We also propose an automated metric based on Semantic Similarity, Textual Entailment, Expression Diversity and Fluency to evaluate the quality of contextual paraphrases.
- Score: 3.2811284938530636
- License: http://arxiv.org/licenses/nonexclusive-distrib/1.0/
- Abstract: Customer support via chat requires agents to resolve customer queries with
minimum wait time and maximum customer satisfaction. Given that the agents as
well as the customers can have varying levels of literacy, the overall quality
of responses provided by the agents tend to be poor if they are not predefined.

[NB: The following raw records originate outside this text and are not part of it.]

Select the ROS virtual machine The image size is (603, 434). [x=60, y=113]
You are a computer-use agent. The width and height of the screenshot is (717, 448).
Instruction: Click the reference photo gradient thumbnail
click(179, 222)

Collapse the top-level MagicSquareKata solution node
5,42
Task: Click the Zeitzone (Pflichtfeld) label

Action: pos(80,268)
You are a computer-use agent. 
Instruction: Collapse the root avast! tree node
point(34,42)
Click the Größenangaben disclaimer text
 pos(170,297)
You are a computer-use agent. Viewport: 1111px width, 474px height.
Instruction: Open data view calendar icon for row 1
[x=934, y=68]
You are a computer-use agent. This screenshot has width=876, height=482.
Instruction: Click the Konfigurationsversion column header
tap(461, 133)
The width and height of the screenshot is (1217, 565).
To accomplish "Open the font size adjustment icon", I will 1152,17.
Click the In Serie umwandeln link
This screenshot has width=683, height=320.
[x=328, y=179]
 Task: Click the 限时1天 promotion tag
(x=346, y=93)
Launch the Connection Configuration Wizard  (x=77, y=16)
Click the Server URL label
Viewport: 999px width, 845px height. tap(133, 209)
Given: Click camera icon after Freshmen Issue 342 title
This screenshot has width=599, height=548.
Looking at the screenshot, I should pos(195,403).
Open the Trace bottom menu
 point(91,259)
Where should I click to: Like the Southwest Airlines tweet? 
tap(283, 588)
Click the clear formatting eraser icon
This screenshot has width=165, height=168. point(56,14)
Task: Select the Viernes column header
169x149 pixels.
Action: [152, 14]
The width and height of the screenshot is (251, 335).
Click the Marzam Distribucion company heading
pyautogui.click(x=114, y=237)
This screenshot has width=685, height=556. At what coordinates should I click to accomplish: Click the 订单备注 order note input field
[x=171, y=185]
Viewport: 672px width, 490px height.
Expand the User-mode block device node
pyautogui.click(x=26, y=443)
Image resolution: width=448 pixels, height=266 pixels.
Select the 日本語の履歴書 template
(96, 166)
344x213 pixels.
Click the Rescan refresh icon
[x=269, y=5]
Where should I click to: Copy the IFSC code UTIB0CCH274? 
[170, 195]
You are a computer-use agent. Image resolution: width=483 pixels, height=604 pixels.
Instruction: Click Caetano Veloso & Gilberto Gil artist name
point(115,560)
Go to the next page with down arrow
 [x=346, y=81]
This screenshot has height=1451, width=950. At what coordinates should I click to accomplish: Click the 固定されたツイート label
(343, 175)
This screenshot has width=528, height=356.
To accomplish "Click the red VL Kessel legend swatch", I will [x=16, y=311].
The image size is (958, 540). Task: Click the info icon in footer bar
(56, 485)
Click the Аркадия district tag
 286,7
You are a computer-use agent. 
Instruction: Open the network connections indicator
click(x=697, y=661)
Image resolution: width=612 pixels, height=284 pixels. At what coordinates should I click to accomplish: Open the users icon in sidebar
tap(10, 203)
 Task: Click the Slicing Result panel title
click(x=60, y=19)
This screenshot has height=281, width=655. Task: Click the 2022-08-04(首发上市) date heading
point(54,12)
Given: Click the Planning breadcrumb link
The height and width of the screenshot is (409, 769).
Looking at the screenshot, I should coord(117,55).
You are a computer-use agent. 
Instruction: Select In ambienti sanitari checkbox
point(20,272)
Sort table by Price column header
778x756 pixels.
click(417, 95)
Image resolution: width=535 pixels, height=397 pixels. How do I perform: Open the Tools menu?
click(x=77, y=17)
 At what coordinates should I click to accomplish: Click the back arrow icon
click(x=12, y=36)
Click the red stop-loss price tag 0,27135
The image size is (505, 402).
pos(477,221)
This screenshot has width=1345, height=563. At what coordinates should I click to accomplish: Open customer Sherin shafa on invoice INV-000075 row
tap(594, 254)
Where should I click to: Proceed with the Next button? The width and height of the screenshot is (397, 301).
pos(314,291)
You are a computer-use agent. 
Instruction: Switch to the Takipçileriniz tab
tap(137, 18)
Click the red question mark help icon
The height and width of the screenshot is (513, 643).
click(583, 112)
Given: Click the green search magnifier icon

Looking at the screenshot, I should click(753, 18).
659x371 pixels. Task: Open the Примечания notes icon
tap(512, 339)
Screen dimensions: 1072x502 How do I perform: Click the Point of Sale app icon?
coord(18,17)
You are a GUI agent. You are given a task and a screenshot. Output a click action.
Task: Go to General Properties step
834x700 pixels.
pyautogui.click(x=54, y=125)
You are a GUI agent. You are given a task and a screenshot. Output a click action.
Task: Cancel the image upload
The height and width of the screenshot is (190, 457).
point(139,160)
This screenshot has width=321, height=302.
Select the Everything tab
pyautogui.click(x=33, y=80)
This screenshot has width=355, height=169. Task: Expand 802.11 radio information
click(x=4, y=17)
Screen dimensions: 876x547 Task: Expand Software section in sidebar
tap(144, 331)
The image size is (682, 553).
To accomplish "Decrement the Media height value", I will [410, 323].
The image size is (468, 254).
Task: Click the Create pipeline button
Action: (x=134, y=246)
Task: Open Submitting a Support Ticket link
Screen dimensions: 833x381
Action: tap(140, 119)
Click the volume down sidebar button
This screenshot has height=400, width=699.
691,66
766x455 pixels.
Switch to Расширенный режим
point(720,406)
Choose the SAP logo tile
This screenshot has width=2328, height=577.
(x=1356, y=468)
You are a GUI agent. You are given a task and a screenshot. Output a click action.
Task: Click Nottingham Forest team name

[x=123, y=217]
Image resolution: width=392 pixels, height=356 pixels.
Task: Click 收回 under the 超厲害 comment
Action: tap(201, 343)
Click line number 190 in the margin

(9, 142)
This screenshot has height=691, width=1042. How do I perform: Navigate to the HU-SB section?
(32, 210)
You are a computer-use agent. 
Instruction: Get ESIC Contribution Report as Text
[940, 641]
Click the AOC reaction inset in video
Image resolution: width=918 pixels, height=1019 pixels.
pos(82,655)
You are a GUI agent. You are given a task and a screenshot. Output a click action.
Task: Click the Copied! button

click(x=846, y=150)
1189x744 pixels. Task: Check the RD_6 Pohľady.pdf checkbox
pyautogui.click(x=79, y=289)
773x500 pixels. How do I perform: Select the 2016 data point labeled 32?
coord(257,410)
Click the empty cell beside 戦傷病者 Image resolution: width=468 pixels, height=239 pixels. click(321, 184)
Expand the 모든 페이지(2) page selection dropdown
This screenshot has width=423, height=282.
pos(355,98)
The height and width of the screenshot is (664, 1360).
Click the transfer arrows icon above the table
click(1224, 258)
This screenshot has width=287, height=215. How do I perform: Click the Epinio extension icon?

But using only static responses can lead to customer detraction as the
customers tend to feel that they are no longer interacting with a human. Hence,
it is vital to have variations of the static responses to reduce monotonicity
of the responses. However, maintaining a list of such variations can be
expensive. Given the conversation context and the agent response, we propose an
unsupervised frame-work to generate contextual paraphrases using autoregressive
models. We also propose an automated metric based on Semantic Similarity,
Textual Entailment, Expression Diversity and Fluency to evaluate the quality of
contextual paraphrases and demonstrate performance improvement with
Reinforcement Learning (RL) fine-tuning using the automated metric as the
reward function.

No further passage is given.